A Comissão de Trabalhadores (CT) da RTP reafirmou, nesta segunda-feira, dia 18, a sua posição estratégica sobre a governança da televisão pública portuguesa. Em um movimento que busca maior transparência e participação democrática, a estrutura representativa defende a inclusão de um representante dos colaboradores no próximo Conselho de Administração da empresa, reforçando que a medida depende apenas da vontade política do Estado, acionista único da sociedade.
A busca por representatividade na gestão pública
O pleito da CT não é recente, mas ganha novos contornos com a proximidade do próximo ciclo de escolha do Conselho de Administração. A estrutura argumenta que a presença de um vogal não executivo eleito pelos trabalhadores seria um passo fundamental para aproximar a gestão da realidade operacional da emissora. Segundo a CT, essa integração está alinhada com as diretrizes do programa do governo liderado por Luís Montenegro, que sugeriu a introdução de membros independentes e representantes laborais em empresas públicas de grande dimensão.
Litígios judiciais e o impasse na representação
A relação entre a administração da RTP e os seus trabalhadores tem sido marcada por tensões jurídicas. Após a realização de um processo eleitoral interno que elegeu um representante, a concretização da posse foi bloqueada, desencadeando uma série de ações judiciais. O caso, que passou pelo Tribunal do Trabalho de Lisboa e pelo Tribunal da Relação de Lisboa, encontra-se atualmente no Supremo Tribunal de Justiça.
A CT lamenta que a empresa opte por investir recursos financeiros em litígios contra os seus próprios colaboradores, em vez de investir na integração participativa. Para a comissão, o direito de eleger representantes para órgãos sociais de entidades públicas está devidamente amparado pelo artigo 54.º da Constituição da República Portuguesa.

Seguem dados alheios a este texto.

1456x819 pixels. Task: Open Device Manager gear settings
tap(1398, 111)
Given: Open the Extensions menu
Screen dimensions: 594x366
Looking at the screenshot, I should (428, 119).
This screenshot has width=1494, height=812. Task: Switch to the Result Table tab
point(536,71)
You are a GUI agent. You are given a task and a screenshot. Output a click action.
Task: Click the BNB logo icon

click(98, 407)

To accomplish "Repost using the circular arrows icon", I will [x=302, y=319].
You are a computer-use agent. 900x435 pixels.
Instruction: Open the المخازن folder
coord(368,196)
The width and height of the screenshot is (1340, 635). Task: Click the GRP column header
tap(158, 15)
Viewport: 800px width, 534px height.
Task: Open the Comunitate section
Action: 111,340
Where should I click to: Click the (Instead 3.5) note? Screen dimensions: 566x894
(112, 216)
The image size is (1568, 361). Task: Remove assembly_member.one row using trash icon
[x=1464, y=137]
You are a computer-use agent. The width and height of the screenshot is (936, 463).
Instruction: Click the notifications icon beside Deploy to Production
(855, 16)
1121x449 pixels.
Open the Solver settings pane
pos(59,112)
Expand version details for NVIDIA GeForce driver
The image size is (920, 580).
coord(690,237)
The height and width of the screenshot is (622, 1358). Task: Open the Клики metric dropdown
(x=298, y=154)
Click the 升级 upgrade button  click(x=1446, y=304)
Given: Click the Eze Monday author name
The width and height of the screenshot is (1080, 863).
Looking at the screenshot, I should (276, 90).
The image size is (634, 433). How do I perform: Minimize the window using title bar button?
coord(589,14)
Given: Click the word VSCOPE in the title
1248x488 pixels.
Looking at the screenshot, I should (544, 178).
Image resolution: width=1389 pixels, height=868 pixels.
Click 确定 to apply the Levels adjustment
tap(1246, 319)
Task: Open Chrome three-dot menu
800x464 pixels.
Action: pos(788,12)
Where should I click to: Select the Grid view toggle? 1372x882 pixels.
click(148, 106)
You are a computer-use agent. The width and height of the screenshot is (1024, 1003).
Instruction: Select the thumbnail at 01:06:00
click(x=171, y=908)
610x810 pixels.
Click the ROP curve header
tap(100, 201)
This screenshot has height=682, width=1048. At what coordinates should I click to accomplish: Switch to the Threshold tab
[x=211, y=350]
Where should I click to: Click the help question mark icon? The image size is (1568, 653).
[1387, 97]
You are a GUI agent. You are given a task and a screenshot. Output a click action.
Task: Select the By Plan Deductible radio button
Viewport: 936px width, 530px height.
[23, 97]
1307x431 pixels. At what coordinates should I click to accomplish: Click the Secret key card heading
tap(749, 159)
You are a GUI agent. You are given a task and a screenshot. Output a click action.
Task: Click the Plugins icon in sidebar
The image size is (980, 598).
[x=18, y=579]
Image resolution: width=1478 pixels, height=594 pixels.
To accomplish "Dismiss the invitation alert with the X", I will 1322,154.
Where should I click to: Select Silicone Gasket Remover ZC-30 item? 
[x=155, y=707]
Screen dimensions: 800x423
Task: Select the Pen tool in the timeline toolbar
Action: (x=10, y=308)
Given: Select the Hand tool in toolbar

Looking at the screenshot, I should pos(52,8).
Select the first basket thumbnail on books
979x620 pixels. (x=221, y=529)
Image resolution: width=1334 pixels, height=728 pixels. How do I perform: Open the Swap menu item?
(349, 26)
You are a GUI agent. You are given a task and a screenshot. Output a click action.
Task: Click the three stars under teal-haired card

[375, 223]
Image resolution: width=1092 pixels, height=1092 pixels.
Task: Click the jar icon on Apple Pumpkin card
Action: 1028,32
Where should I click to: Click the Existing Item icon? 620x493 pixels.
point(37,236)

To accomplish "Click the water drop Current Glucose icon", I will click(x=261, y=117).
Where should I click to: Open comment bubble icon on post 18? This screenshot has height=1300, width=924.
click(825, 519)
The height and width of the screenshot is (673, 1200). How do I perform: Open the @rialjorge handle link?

Modelos europeus e a realidade das estatais
Para sustentar a sua proposta, a CT aponta para exemplos internacionais de sucesso, onde a cogestão é uma prática consolidada. Em países como a Alemanha, gigantes industriais como a Volkswagen e a Siemens integram estruturas laborais nos seus órgãos de supervisão. Em território nacional, a comissão recorda que empresas como a TAP e a SATA já possuem precedentes de participação dos trabalhadores na gestão.
Preocupações com o futuro da emissora
Além da questão da representatividade, a reunião com o Conselho Geral Independente (CGI) serviu para colocar em pauta problemas estruturais que afetam o dia a dia da RTP. A CT manifestou inquietação quanto ao uso prolongado de contratos precários, a desvalorização profissional e os entraves na aprovação do Plano de Atividades e Orçamento. Estes fatores, segundo a estrutura, limitam a capacidade de manobra da gestão e comprometem a estabilidade a longo prazo da televisão pública.